Por que colocamos as lâmpadas de banheiro em condições extremas de umidade?
Sejamos honestos: os banheiros são um verdadeiro pesadelo para os equipamentos eletrônicos. Há vapor abundante, umidade constante e mudanças bruscas de temperatura, o que pode danificar qualquer placa elétrica. Em outras palavras, é um ambiente perfeito para que os equipamentos quebrem. Por isso, não basta simplesmente ligar o interruptor e dizer “Está tudo bem, envie já”.
Em vez disso, submetemos cada lâmpada a testes de envelhecimento em condições de alta umidade e calor. Tentamos fazer com que elas quebrem nas primeiras semanas, para que não quebrem na casa do cliente daqui a três anos.
A batalha contra a umidade
O problema é que o vapor d’água encontra sempre um jeito de entrar nos menores espaços entre as peças do equipamento. Uma vez que a umidade chega às partes eletrônicas, pode causar curtos-circuitos ou vazamentos.
Usamos câmaras de alta umidade e calor para forçar a umidade a entrar em todos os cantos do equipamento. Se um tubo de quartzo vai rachar ou se uma lâmpada vai queimar, queremos que isso aconteça em nosso laboratório, e não no banheiro de alguém.
Testando os pontos fracos
Nossas lâmpadas utilizam vidro de quartzo e selantes especiais para manter o gás halógeno no lugar certo. Mas o ponto onde o vidro encontra a parte metálica? Essa é a zona de risco.
Submetemos as lâmpadas a ciclos repetidos de calor extremo e alta umidade.
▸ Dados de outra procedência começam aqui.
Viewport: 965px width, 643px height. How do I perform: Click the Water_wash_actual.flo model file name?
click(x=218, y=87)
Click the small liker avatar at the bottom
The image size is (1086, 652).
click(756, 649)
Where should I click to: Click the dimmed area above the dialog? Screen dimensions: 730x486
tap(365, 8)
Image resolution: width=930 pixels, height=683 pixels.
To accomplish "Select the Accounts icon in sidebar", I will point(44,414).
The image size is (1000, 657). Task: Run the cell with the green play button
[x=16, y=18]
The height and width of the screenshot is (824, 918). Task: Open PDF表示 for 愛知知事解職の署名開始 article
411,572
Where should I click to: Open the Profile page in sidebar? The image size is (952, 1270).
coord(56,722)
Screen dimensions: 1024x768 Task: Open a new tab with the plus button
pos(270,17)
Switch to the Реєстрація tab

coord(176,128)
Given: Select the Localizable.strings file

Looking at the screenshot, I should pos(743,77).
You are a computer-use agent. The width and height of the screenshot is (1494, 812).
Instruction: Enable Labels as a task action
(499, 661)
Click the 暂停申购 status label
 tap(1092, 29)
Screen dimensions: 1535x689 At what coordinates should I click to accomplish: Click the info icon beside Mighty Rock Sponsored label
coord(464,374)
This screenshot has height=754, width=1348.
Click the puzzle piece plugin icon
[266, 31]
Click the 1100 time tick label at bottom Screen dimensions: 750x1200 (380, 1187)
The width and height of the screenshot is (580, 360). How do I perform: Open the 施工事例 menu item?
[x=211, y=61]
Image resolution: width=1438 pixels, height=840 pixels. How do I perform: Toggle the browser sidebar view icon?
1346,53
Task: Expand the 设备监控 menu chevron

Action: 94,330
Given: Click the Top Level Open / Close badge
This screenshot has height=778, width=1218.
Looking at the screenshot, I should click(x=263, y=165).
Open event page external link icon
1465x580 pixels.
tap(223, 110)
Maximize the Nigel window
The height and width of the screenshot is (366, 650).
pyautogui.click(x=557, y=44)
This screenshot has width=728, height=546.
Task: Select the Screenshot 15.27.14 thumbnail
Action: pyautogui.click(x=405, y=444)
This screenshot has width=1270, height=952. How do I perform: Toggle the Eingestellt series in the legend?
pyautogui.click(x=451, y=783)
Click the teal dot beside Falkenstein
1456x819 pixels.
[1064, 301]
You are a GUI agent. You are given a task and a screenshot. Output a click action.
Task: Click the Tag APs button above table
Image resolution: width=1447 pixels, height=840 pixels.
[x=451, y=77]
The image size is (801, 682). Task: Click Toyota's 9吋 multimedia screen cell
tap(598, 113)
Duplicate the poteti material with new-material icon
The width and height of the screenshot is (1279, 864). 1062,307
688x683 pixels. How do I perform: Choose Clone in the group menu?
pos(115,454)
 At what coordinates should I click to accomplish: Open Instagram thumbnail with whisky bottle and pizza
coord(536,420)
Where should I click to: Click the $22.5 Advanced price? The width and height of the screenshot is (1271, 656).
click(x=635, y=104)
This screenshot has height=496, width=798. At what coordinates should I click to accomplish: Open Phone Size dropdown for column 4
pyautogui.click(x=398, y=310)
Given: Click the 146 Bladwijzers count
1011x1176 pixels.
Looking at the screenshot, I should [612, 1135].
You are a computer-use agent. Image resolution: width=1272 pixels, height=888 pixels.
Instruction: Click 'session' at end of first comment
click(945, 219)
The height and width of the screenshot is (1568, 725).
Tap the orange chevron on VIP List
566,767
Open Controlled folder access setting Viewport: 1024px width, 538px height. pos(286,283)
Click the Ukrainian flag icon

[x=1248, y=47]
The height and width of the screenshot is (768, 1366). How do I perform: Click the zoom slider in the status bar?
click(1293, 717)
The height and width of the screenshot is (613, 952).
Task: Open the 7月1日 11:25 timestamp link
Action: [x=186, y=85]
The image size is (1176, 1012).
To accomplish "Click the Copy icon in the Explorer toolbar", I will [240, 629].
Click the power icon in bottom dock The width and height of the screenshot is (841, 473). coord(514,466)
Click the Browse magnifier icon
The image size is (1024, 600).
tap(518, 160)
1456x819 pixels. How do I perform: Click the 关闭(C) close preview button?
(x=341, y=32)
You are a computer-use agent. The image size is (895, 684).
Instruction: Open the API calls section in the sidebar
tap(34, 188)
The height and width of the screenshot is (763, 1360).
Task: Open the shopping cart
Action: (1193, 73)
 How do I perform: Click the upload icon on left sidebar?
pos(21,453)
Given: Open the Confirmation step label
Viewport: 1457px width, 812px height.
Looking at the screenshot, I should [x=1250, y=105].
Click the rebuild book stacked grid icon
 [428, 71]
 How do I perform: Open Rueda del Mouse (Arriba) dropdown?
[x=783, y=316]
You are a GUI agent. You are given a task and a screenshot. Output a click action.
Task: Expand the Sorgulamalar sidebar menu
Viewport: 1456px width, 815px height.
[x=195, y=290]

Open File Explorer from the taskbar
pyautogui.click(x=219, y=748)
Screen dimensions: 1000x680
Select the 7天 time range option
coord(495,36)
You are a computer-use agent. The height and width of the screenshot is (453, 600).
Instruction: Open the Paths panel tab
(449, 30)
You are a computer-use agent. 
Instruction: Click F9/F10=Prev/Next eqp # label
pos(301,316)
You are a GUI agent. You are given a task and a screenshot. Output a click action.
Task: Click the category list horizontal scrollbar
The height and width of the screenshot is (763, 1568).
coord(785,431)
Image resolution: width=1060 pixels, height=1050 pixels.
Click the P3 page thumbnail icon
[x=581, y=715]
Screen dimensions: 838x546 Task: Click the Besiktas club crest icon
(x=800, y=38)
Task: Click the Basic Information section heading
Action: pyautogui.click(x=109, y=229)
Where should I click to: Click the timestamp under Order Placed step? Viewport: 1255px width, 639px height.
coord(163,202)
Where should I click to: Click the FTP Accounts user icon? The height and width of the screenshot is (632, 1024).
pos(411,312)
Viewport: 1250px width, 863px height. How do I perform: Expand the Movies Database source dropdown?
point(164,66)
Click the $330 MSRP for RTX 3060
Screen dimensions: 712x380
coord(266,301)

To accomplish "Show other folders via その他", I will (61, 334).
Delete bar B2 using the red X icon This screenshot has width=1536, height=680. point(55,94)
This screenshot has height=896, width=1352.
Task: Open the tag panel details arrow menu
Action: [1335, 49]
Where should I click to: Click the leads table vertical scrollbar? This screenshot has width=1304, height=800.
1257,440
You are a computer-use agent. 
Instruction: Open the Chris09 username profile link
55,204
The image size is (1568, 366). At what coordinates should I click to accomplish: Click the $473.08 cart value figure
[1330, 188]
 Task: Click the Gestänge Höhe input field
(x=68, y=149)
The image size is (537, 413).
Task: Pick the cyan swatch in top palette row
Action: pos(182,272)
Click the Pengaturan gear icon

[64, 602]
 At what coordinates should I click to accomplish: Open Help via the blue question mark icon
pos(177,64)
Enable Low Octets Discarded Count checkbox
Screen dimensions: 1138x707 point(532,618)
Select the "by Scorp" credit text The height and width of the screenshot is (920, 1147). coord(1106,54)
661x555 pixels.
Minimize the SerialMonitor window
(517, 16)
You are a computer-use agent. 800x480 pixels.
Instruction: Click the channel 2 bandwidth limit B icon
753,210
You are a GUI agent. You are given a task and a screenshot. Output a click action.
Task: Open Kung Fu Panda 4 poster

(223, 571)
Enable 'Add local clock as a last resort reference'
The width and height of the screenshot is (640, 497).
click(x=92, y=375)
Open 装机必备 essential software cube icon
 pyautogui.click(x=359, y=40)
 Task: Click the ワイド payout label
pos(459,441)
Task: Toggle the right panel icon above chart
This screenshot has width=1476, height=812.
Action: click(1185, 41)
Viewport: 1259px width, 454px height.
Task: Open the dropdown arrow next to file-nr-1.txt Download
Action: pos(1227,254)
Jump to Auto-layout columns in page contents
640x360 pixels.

Isso exerce uma grande pressão sobre as conexões mecânicas. Estamos procurando por sinais de “desgaste”, ou seja, quando a eletricidade começa a se dispersar onde não deveria. Se isso acontecer, é um desastre.
O trade-off entre calor e eficiência
As pessoas adoram as lâmpadas infravermelhas de onda curta, pois elas esquentam rapidamente. É uma sensação ótima. Mas esse tipo de calor intenso exerce muita pressão sobre os fios internos do equipamento.
Além disso, com 90% de umidade, há um grande risco de oxidação. É como um cabo de guerra: maior potência significa aquecimento mais rápido, mas também significa que os componentes sofrem mais danos.
Escolhemos cuidadosamente os materiais para lidar com essa pressão, mas os testes de envelhecimento são a única maneira de confirmar se os selantes realmente conseguem resistir às condições extremas de umidade.